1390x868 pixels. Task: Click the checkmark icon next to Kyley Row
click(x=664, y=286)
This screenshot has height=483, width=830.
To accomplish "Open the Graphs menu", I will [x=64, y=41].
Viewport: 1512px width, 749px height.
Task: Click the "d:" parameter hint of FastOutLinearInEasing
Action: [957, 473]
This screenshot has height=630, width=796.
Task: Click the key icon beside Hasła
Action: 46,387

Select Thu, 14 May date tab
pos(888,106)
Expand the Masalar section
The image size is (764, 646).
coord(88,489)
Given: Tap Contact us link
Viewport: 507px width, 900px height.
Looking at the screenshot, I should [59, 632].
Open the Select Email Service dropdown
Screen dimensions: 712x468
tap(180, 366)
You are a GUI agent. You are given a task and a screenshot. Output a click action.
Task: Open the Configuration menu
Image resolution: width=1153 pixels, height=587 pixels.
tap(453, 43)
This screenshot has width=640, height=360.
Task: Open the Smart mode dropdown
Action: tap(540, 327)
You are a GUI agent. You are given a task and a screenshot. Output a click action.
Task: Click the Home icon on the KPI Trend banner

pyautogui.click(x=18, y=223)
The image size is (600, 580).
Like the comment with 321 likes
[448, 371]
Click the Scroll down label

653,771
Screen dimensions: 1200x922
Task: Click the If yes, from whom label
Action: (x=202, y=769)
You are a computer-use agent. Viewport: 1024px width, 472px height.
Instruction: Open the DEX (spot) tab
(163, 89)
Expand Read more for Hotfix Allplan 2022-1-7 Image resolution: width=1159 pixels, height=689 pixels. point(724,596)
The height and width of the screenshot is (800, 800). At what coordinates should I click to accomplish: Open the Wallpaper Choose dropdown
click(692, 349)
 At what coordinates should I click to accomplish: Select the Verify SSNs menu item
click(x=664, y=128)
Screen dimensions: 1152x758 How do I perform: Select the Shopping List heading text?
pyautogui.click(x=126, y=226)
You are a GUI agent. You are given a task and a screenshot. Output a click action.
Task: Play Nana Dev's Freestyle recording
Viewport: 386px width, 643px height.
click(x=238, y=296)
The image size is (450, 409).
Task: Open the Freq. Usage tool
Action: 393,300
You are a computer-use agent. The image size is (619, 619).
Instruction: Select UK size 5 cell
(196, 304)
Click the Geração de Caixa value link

= What you are asked to do =
Which lines above contain the word "computer"? Copy each one.

= Solution for this exercise =
You are a computer-use agent. Viewport: 1024px width, 472px height.
You are a computer-use agent. The image size is (619, 619).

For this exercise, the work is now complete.